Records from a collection
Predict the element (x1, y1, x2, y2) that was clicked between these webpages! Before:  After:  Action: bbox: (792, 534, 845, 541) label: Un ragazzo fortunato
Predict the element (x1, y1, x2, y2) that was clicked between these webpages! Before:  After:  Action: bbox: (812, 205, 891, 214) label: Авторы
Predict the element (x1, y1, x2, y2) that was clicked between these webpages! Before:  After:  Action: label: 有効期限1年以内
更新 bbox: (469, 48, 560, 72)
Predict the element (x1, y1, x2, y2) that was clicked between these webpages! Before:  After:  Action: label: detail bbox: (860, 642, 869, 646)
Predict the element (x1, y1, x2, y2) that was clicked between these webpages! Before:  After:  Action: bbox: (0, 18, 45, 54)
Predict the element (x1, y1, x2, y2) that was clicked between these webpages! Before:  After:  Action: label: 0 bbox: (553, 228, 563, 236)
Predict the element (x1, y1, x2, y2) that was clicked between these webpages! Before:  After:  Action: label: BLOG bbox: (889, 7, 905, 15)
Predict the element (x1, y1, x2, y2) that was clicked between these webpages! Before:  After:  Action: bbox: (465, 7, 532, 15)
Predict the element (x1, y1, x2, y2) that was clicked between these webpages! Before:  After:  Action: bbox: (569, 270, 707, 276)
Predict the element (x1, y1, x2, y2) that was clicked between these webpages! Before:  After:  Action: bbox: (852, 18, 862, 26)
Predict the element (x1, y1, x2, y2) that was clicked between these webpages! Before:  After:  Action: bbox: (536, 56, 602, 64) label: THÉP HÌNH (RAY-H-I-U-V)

__SHORT TASK__: Extract each line of the records above and reproduce it verbatim, with no changes.

__SOLUTION BELOW__:
Predict the element (x1, y1, x2, y2) that was clicked between these webpages! Before:  After:  Action: bbox: (792, 534, 845, 541) label: Un ragazzo fortunato
Predict the element (x1, y1, x2, y2) that was clicked between these webpages! Before:  After:  Action: bbox: (812, 205, 891, 214) label: Авторы
Predict the element (x1, y1, x2, y2) that was clicked between these webpages! Before:  After:  Action: label: 有効期限1年以内
更新 bbox: (469, 48, 560, 72)
Predict the element (x1, y1, x2, y2) that was clicked between these webpages! Before:  After:  Action: label: detail bbox: (860, 642, 869, 646)
Predict the element (x1, y1, x2, y2) that was clicked between these webpages! Before:  After:  Action: bbox: (0, 18, 45, 54)
Predict the element (x1, y1, x2, y2) that was clicked between these webpages! Before:  After:  Action: label: 0 bbox: (553, 228, 563, 236)
Predict the element (x1, y1, x2, y2) that was clicked between these webpages! Before:  After:  Action: label: BLOG bbox: (889, 7, 905, 15)
Predict the element (x1, y1, x2, y2) that was clicked between these webpages! Before:  After:  Action: bbox: (465, 7, 532, 15)
Predict the element (x1, y1, x2, y2) that was clicked between these webpages! Before:  After:  Action: bbox: (569, 270, 707, 276)
Predict the element (x1, y1, x2, y2) that was clicked between these webpages! Before:  After:  Action: bbox: (852, 18, 862, 26)
Predict the element (x1, y1, x2, y2) that was clicked between these webpages! Before:  After:  Action: bbox: (536, 56, 602, 64) label: THÉP HÌNH (RAY-H-I-U-V)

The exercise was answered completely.